As for raid 6, again, sorry but at best it's a niche solution - much the same as raid 50 is a niche deal. And if you're talking about a small array (say 4 drives, as in the bare minimum required) - you'll never find a single storage person that would recommend using that over a raid 10. Your r6 still loses 2 drives, has nearly double the overhead of r5 (two parities, remember?), and way less performance than an r10.
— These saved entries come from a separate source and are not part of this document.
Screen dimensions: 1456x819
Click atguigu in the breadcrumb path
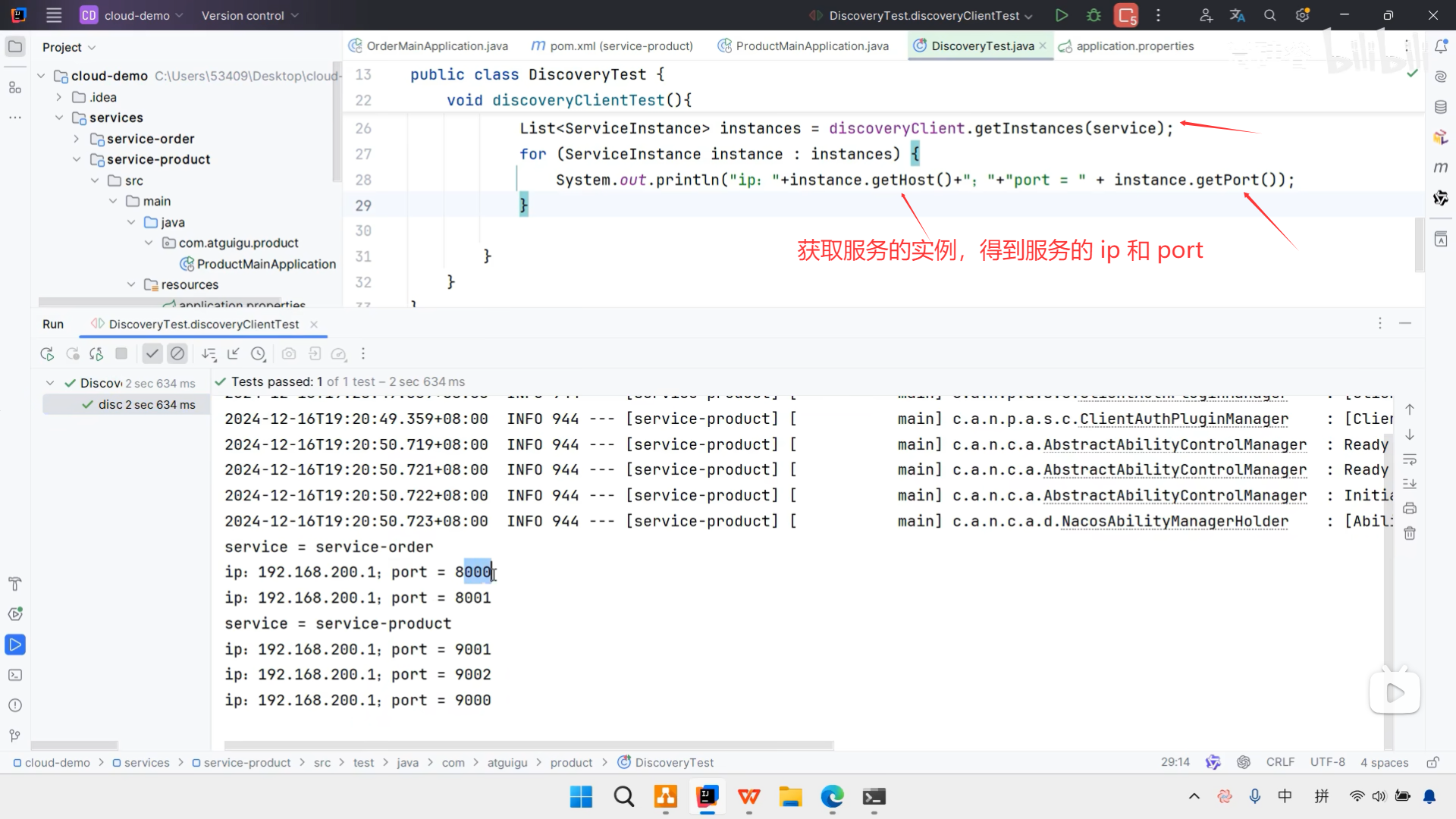pyautogui.click(x=507, y=763)
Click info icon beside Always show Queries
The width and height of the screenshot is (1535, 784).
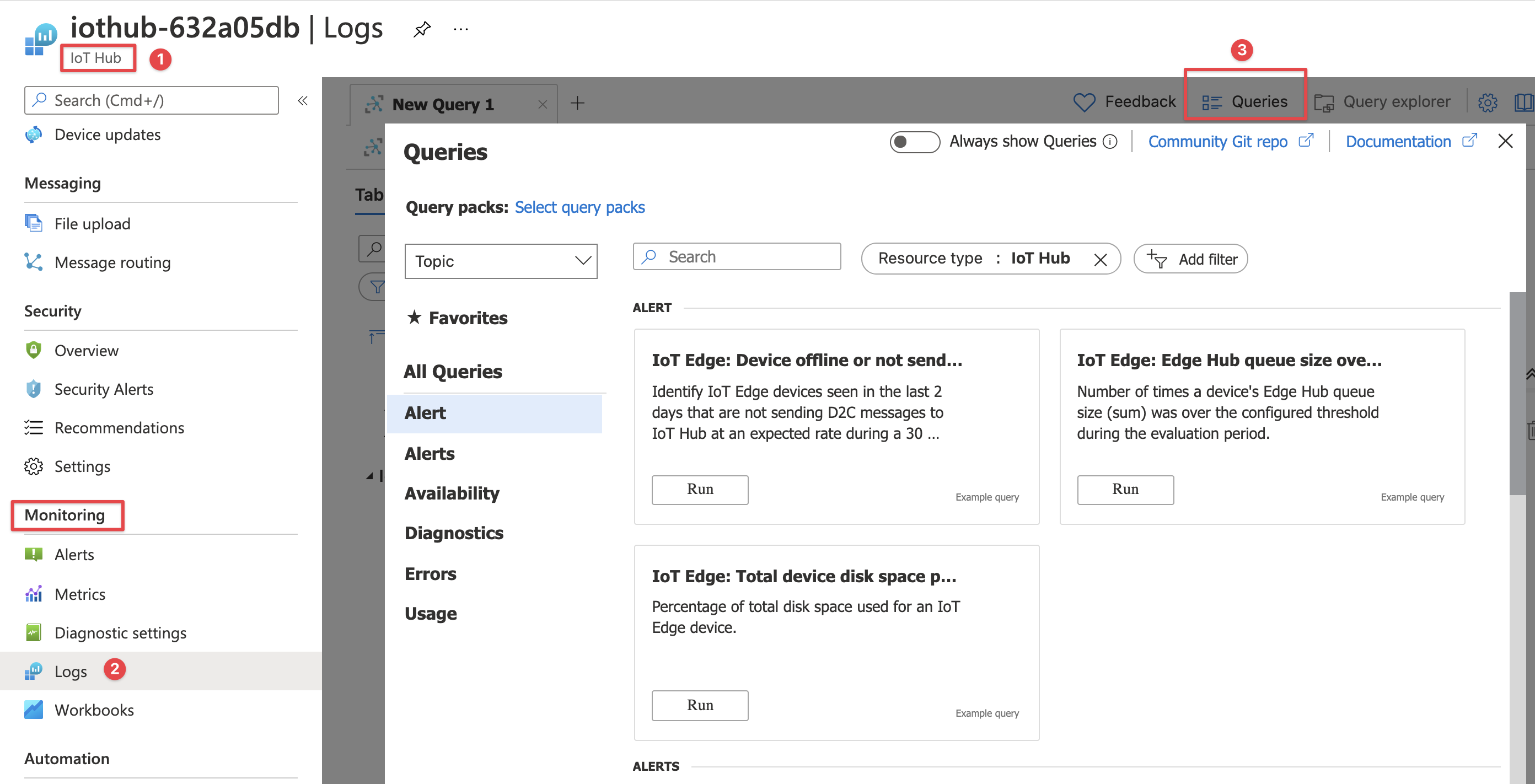[1109, 142]
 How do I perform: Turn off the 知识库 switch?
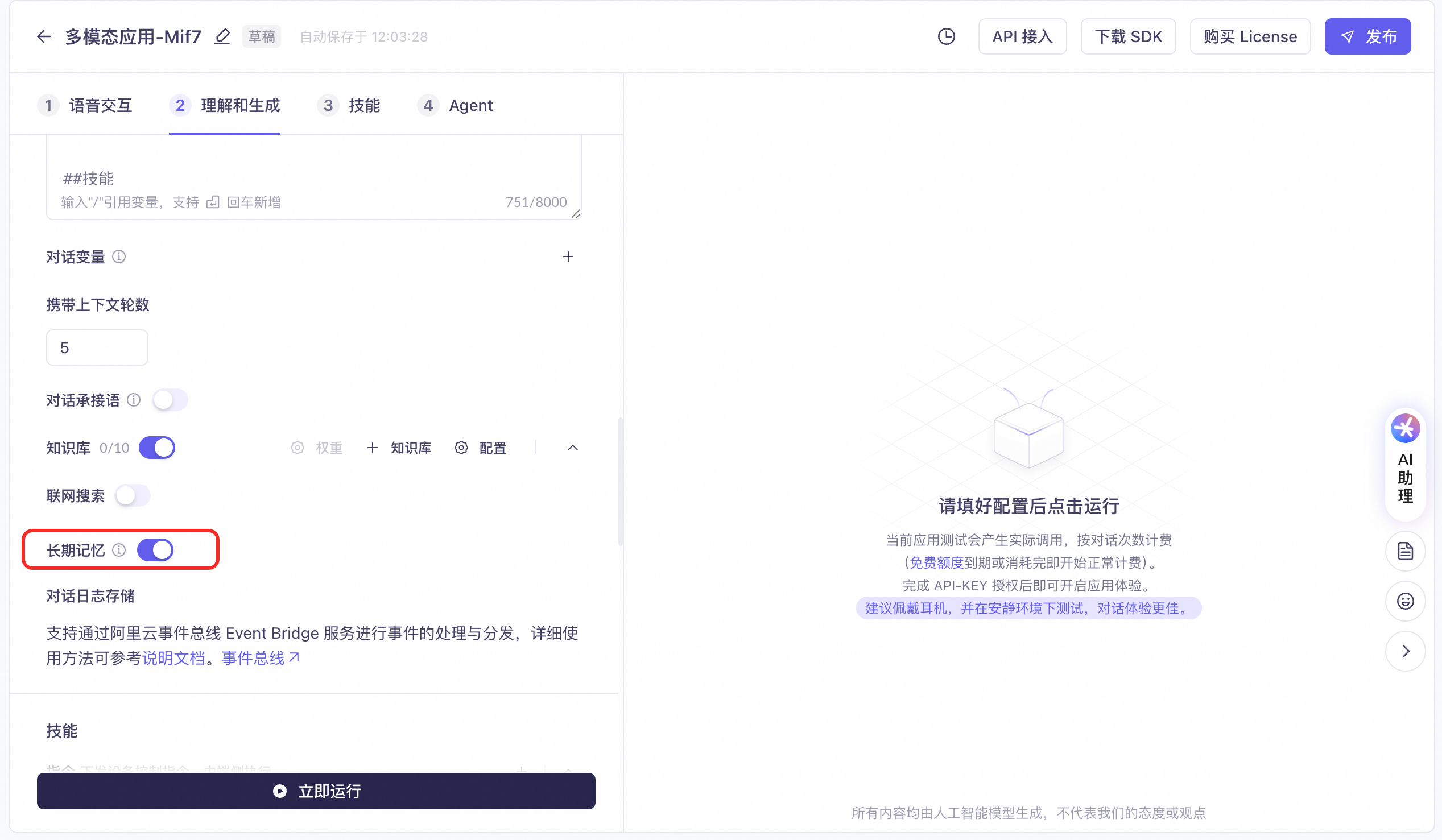point(157,448)
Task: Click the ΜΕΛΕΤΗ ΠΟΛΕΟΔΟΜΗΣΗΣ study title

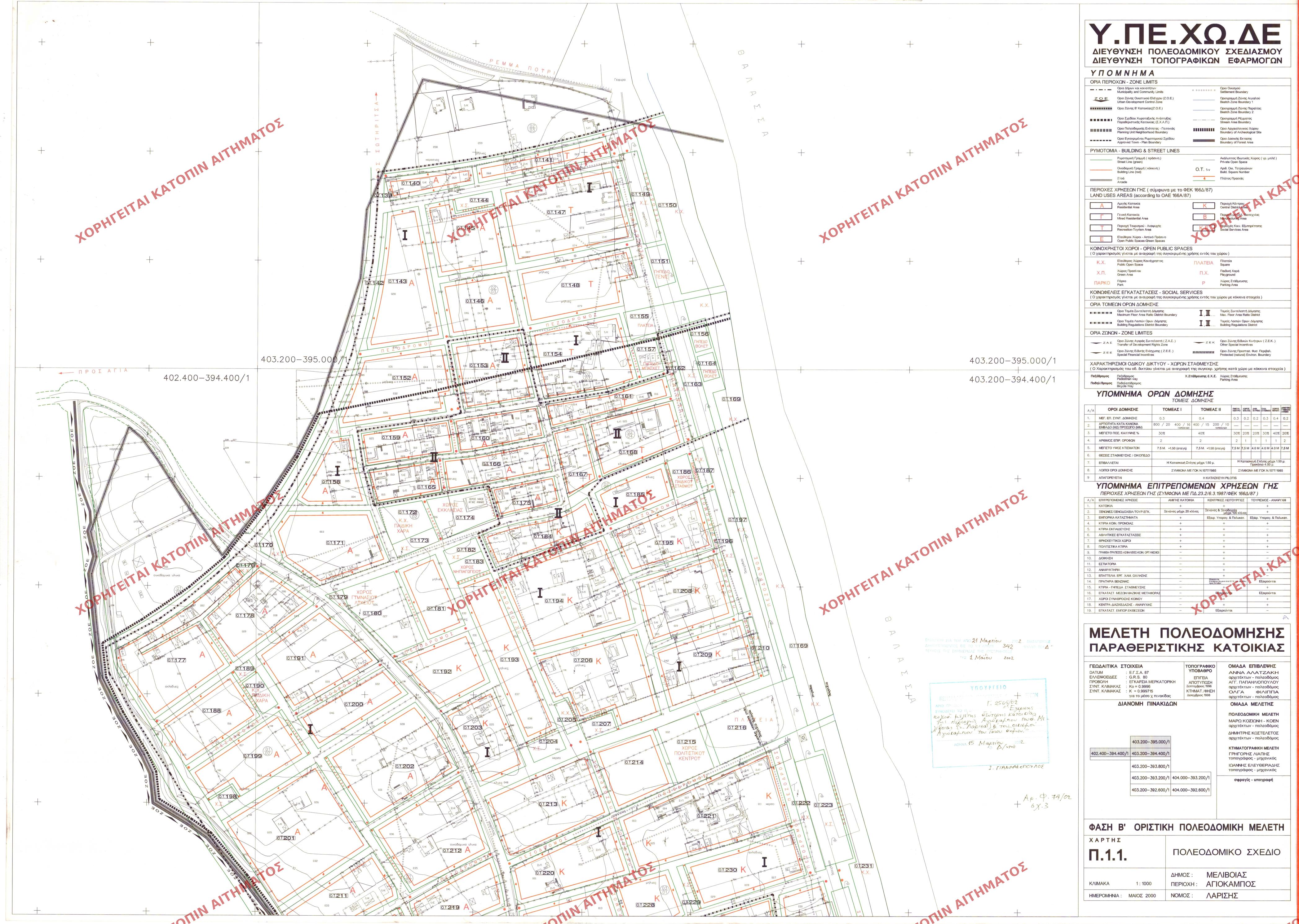Action: (x=1186, y=633)
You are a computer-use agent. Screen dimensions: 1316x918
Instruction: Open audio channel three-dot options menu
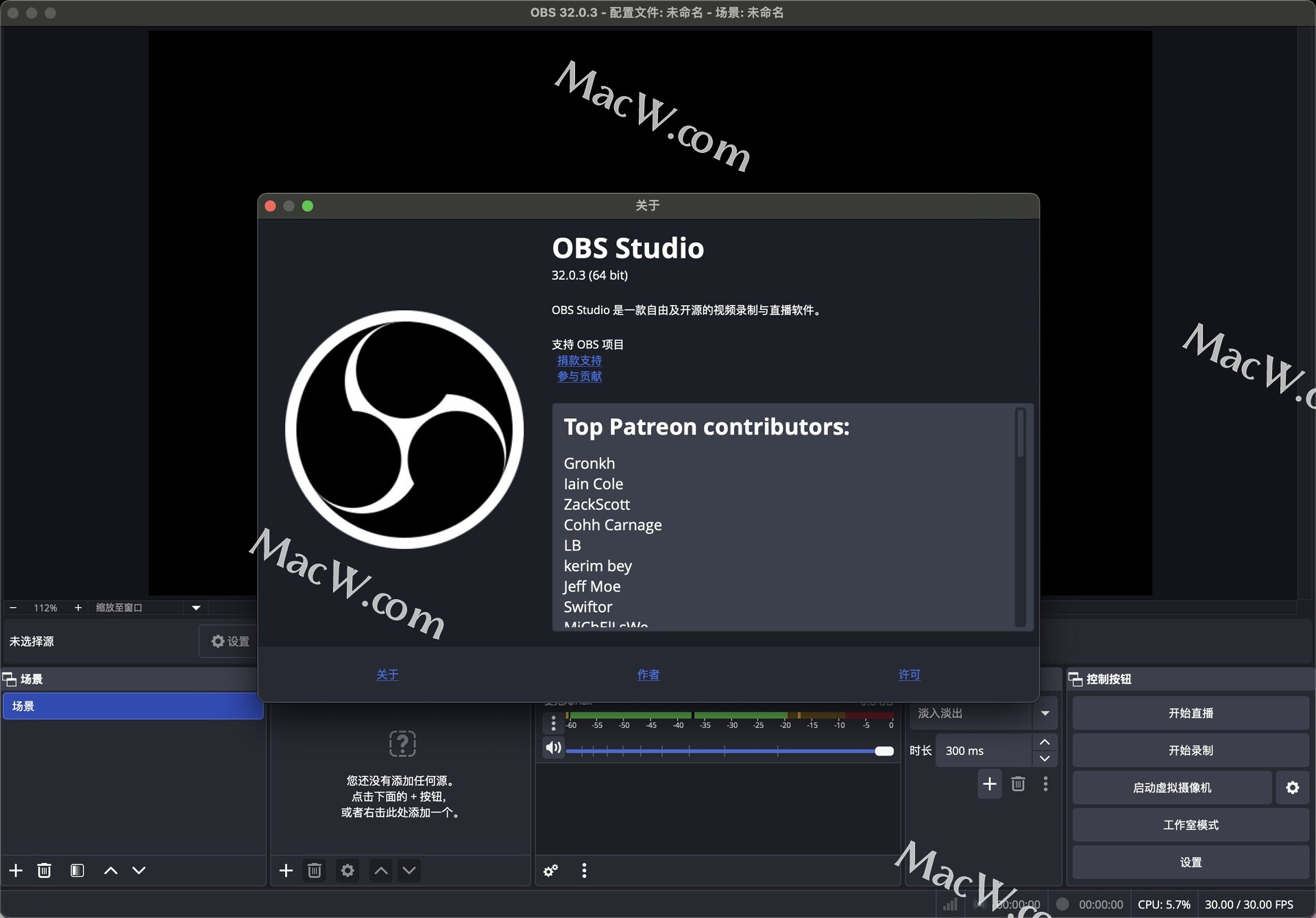553,723
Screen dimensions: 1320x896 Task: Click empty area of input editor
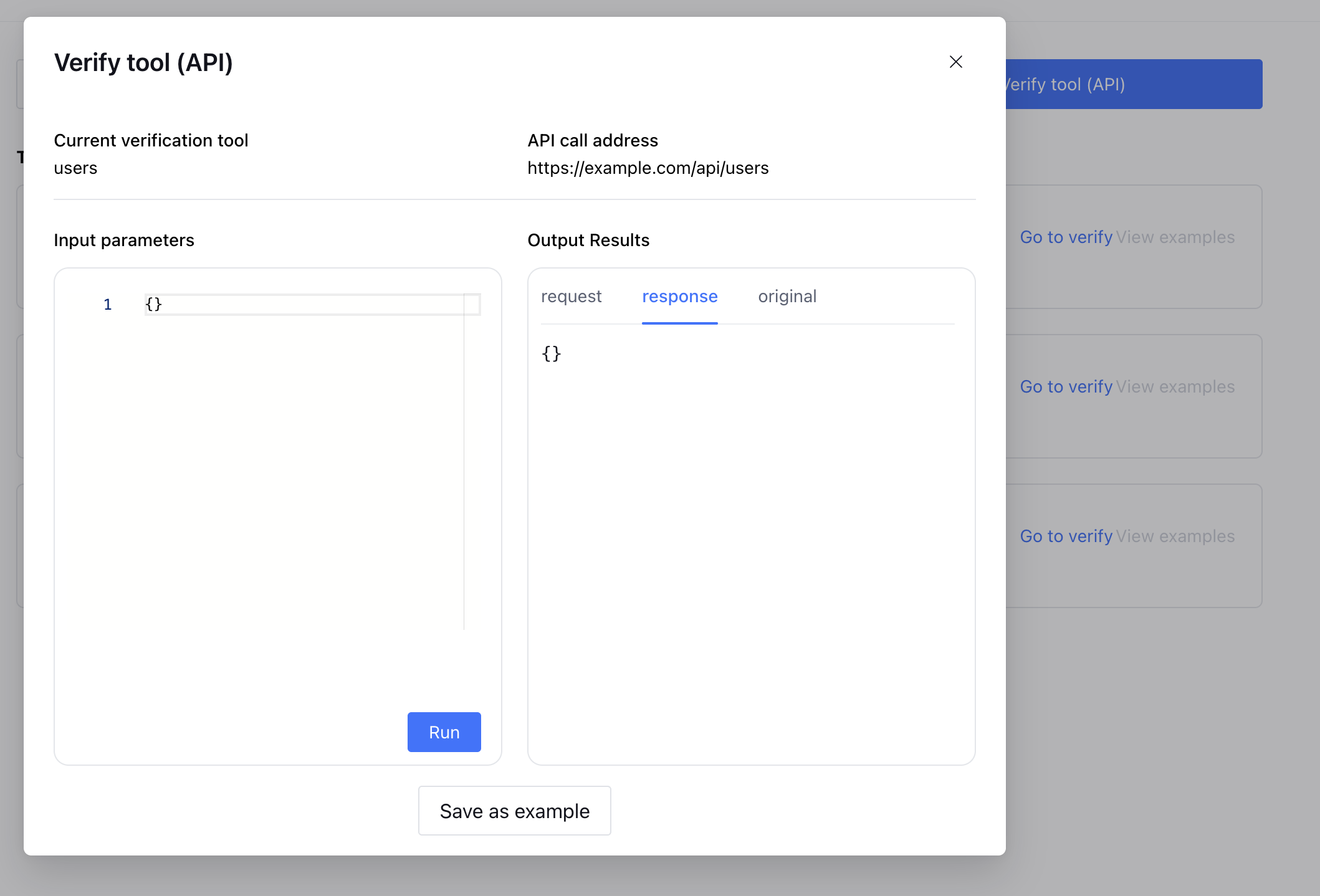tap(280, 486)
Because I want to stay here for a while and not be "that guy," I want to close with -- we all have to run our own environments our own way. My initial response/hammer throwing regarding raid 5 may have been construed as over the top and I apologize if it was taken as an attack. But I felt it necessary to point out that it was incorrect due to the fact it was directed towards OP who was looking for advice. I wish you all as few failures and lowest queue lengths as possible with whatever solution you choose :cheers:
P.S. I didn't say 60PBs (I intentionally left the number blank - even 1pb is enough to show my employer takes storage freakishly serious).
MonMotha:
Everybody I've talked to has expressed very serious concern over getting an unexpected URE during RAID5 rebuild. I've seen this sentiment expressed pretty widely. Either it's a total myth that's propagated widely, or it has merit. The logic certainly makes sense. If you don't scrub your RAID5 with some regularity, it could bite you hard, and RAID6 would save your butt at the expense of just needing one more drive (consider it's only a real issue on largeish arrays - >6 disks or so - where the incremental cost of one more disk isn't generally a huge deal). There may also be a small performance issue due to the double parity, but it seems like there's probably a striping pattern that mostly nulls that back out. At this point, it seems like your goal is probably capacity over performance - see below regarding my experiences with non-SAN scale RAID arrays vs. SSDs.
You may be right; I don't normally build storage systems bigger than a few TB, which is easily done with RAID 1 or 5 still, especially since I can deal with scrubbing it once a month or so. I just know I've seen it mentioned a lot over the past couple years, and everybody says its of specific importance on drives >1TB or so.
As to performance, it depends on your strategy. If you can do the parity calcs at full speed (easily done these days in software, and with minimal overhead) and have "pessimistic" reading (where you always check parity/mirror on read, even if the drive indicates no error), you've got more potential bandwidth from a 6 disk RAID6 than a 3+3 RAID 1+0, and you get the capacity of 4 drives, not just 3. If you're willing to treat reads "optimistically", you can get higher read BW out of the 0+1 (since you can stripe the read across both halves of the mirror, or schedule separate IO ops), but you may miss an unsignaled read error (and this is where having "enterprise" drives makes a difference - "consumer" drives are frequently silent upon read error, whereas "enterprise" ones complain).
I'd suspect that a single high end consumer SSD will still blow away a 5-6 element RAID5, and probably even a RAID0 on random operations. Sequential may be more of a shootout. Reliability is tough to guess at. The single SSD has no redundancy, whereas a RAID5 will have N+1, but you've also got 5-6 times the devices to experience a failure in. RAID 1 on SSDs can unfortunately be of limited use due to controller glitches. Of course, for a given number of $$$, you'll get way more capacity out of the revolving metal in any case.